内毒素ELISA检测试剂盒试验步骤：

　　1、加样：分别设空白孔(空白对照孔不加样品及酶标试剂，其余各步操作相同)、标准孔、待测样品孔。在酶标包被板上标准品准确加样50μl，待测样品孔中先加样品稀释液40μl，然后再加待测样品10μl（样品zui终稀释度为5倍）。加样将样品加于酶标板孔底部，尽量不触及孔壁，轻轻晃动混匀。

　　2、温育：用封板膜封板后置 37℃温育30分钟。

　　3、配液：将30倍浓缩洗涤液用蒸馏水30倍稀释后备用

　　4、洗涤：小心揭掉封板膜，弃去液体，甩干，每孔加满洗涤液，静置30秒后弃去，如此重复5次，拍干。

　　5、加酶：每孔加入酶标试剂50μl，空白孔除外。

　　6、显色：每孔先加入显色剂A50μl，再加入显色剂B50μl，轻轻震荡混匀，37℃避光显色10 分钟.

　　7、终止：每孔加终止液50μl，终止反应(此时蓝色立转黄色)。

　　8、测定：以空白空调零，450nm波长依序测量各孔的吸光度(OD值)。测定应在加终止液后15分钟以内进行。
 

　　内毒素ELISA检测试剂盒试验注意事项：

　　1．试剂盒从冷藏环境中取出应在室温平衡15-30分钟后方可使用，酶标包被板开封后如未用完，板条应装入密封袋中保存。

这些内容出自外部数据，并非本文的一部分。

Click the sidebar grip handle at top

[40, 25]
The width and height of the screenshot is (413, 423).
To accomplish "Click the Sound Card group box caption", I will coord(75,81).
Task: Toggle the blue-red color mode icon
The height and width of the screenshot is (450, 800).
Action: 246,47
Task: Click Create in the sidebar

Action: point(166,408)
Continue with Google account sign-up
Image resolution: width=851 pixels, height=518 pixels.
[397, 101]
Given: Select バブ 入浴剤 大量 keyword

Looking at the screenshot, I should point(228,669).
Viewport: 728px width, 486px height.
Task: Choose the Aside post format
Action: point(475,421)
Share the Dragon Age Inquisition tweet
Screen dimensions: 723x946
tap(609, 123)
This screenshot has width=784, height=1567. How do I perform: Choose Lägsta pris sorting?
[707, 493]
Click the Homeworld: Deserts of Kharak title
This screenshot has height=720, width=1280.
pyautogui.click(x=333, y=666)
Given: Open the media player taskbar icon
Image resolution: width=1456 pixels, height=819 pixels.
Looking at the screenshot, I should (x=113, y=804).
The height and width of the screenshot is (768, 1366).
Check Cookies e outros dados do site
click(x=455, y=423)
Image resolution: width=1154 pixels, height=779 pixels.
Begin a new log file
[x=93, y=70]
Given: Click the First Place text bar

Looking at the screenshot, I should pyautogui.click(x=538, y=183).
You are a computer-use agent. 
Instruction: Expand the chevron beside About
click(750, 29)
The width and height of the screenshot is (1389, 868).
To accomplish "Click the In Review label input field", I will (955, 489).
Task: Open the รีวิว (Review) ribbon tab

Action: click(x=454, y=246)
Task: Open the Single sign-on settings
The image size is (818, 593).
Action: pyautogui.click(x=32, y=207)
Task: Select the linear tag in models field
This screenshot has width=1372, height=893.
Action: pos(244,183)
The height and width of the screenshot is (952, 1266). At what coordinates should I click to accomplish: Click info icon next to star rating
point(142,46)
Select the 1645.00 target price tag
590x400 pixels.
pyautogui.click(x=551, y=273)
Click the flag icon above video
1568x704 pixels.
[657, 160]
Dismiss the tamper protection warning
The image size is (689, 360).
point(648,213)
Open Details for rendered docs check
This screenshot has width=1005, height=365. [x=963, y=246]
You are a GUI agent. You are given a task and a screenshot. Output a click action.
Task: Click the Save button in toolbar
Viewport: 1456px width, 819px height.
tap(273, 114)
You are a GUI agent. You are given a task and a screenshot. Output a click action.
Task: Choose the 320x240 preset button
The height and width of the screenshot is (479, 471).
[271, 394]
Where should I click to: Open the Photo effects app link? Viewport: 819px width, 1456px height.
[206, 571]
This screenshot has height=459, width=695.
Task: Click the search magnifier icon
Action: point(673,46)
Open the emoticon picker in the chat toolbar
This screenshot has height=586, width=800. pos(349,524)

　　2．浓洗涤液可能会有结晶析出，稀释时可在水浴中加温助溶，洗涤时不影响结果。

　　3．各步加样均应使用加样器，并经常校对其准确性，以避免试验误差。一次加样时间一般控制在5分钟内，如标本数量多，使用排枪加样。

　　4．请每次测定的同时做标准曲线，一般做复孔。如标本中待测物质含量过高（样本OD值大于标准品孔孔的OD值），请先用样品稀释液稀释一定倍数（n倍）后再测定，计算时请后乘以总稀释倍数（×n×5）。

　　5．封板膜只限一次性使用，以避免交叉污染。

　　6．底物请避光保存。

　　7．严格按照说明书的操作进行，试验结果判定必须以酶标仪读数为准.

　　8．所有样品，洗涤液和各种废弃物都应按传染物处理。